The Sound of Reunion

In 1992 I embarked on a volunteer journey that has now spanned over half my life.  I've invested thousands of hours and countless miles in Search and Rescue. It is as much a part of my life as breathing.

Until yesterday, I didn't realize how much I had come to expect death in this line of work. Which is funny, I guess, since I often work dogs that search only for dead people.  Yesterday's search was for a live person.  Without speaking it, I was anticipating that this missing person would be found dead.  There were so many factors that would indicate that likely outcome.  Elderly. Dense forest. Winter.  A storm on its way.  A night out lost despite the best efforts to make the find before that had to happen. 

As I told my dog to go find, I steeled myself for what I considered the inevitable. It had been the outcome so many times before in circumstances nearly identical to this.  The dog I worked is trained to find missing people alive or deceased because we don't know at the outset why the missing person never came home. While the hope is that they are found alive, I have been a part of so many carry outs of the deceased, I apparently accepted that as the norm. 

The search area was steep, filled with hazards.  We found two mines that made us particularly concerned, but I trusted my dog when she indicated no one had been there recently.  I tripped over many a thing and more than once I had to free my dog from the trappings of various vines.  I imagined an 80 year old trying to navigate through this.  I shuddered and steeled myself once again for what we could find.

We completed our area, loaded up and headed back to base. Almost at the command post, the radio gave the teams still in the field a command.  "Hold your positions."  My search partner and I looked at each other and without saying a word, we knew what that was code for. 

Our missing person had been found.

My search partner and I also knew the outcome.  

Our missing person was deceased.



We were the first team to walk into base.  My heart was heavy and my search partner was silent.  The IC greeted us and thanked us profusely for taking our time to come out to help the search efforts.  I quietly said I appreciated the opportunity to help.

"He's alive, you know."  

Both my search partner's and my jaws hit the pavement with our surprise.  

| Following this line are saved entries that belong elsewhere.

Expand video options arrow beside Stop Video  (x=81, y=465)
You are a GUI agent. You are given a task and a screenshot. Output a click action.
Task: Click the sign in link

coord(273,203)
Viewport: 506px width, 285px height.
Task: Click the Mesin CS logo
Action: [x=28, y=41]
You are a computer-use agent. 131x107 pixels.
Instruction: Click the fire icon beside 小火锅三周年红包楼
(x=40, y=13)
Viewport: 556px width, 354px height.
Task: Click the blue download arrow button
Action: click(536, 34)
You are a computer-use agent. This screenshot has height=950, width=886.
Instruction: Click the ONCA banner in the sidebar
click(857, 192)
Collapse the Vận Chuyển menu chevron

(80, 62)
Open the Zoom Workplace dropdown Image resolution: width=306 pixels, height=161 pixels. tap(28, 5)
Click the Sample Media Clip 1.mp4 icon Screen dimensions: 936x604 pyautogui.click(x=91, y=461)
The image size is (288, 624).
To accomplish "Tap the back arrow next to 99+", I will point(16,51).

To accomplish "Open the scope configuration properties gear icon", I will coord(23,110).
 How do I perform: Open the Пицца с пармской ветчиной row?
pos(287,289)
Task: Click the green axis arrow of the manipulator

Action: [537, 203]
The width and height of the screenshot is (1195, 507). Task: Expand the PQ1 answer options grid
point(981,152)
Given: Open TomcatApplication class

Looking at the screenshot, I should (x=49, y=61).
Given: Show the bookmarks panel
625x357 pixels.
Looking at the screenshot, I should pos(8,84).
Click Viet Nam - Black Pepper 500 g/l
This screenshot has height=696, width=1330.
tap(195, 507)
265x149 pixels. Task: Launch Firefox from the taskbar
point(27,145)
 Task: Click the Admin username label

"Yep!  He made his way to someone's house.  He seems fine and he's being picked up now."

To say I was elated would be an understatement.  

I don't know why, but I chose to stick around for his return.  Perhaps I needed to see our missing person in the flesh to truly believe the news I had been given.  I watched as the truck approached and stopped at the command post. I looked at him sitting in the passenger seat of the truck.  It was real.

I began to walk to my truck.  I turned around for one more look and from a distance, I watched as his wife approached the truck and opened the door.  The look on her face went from brutally serious to incredible relief and she reached out and embraced him.  I heard a sound and it took me a moment to realize it was coming from me. I was grateful for the distance between myself and all of them, because watching this reunion caused a body wrenching sob like I had never experienced before. 

There were a plethora of searchers now coming in from the field and somehow I rapidly composed myself and sped over to my truck.  The gut wrenching sob retook my body and I let it fully consume me for a bit of time.

It was then that I realized how definitively I had expected his death and how much I was incredibly grateful that he was alive. 

Seeing that reunion gave me a much needed reminder of why I do what I do.